El indiano en Nepal ya no se siente lejos de su casa, sino completamente en otra dimensión. Recorriendo en las noches los vericuetos oscuros de una ciudad quedada en el tiempo, con sus pagodas iluminadas por velas y la multitud de templos adornados con flores; siguiendo como un nepalí cualquiera el desfile de la diosa viviente de 12 años; cambiando ventiladores de mano comprados en la tienda de "Todo a Cien Pesetas" por afilados puñales nepalíes grabados con los símbolos de sus partidos políticos, el Sol y la Luna; visitando los templos budistas de Pasupatina; el baño sagrado de Bradapur, y habiendo presenciado las danzas rituales de Kirtipur, el indiano comprende que todo tiene un fin, que no puede haber más fascinación y exotismo en el mundo de lo que ya han visto sus ojos, que de alguna forma su peregrinar sin aparente motivo ha terminado.

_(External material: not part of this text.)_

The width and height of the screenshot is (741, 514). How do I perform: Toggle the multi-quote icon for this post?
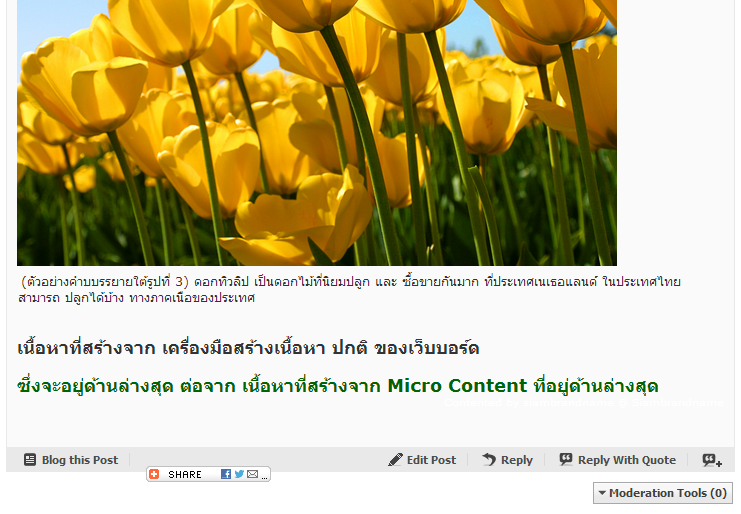711,460
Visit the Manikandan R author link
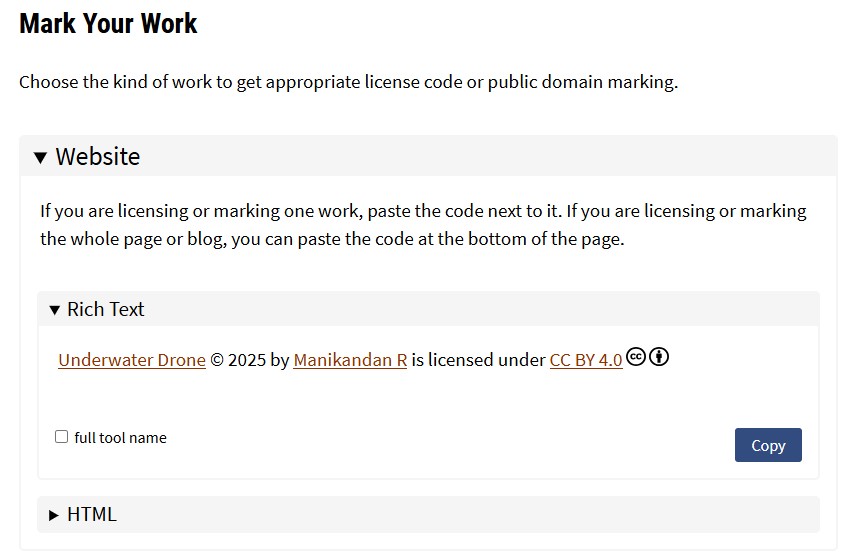This screenshot has height=557, width=850. (x=350, y=360)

El indiano regresa a Europa con el gesto del deber cumplido, del deseo consumado y con el cierto pesar que nos produce el haber agotado un sueño imposible y lejano. No puede alejar de su mente la absurda idea de que el mundo comienza en el extremo occidente donde nació y termina en el Extremo Oriente al que finalmente pudo llegar, por lo cual avanzar o devolverse es la misma cosa. De alguna forma comprende que su viaje a Europa acabó en Nepal y que por lo tanto el regreso a casa será inevitable. Cargará consigo centenares de postales, inciensos de todos los sabores, saris para sus familiares y amigas, fotos en elefantes o con cobras encantadas, y hasta la pulsera de flores que le diera una joven hindú con motivo del "día del hermano menor", pero no podrá explicar nunca a ciencia cierta lo que supone para un provinciano latinoamericano llegar al fin del mundo imaginado, o sea, lo que siente un indiano occidental en las indias orientales.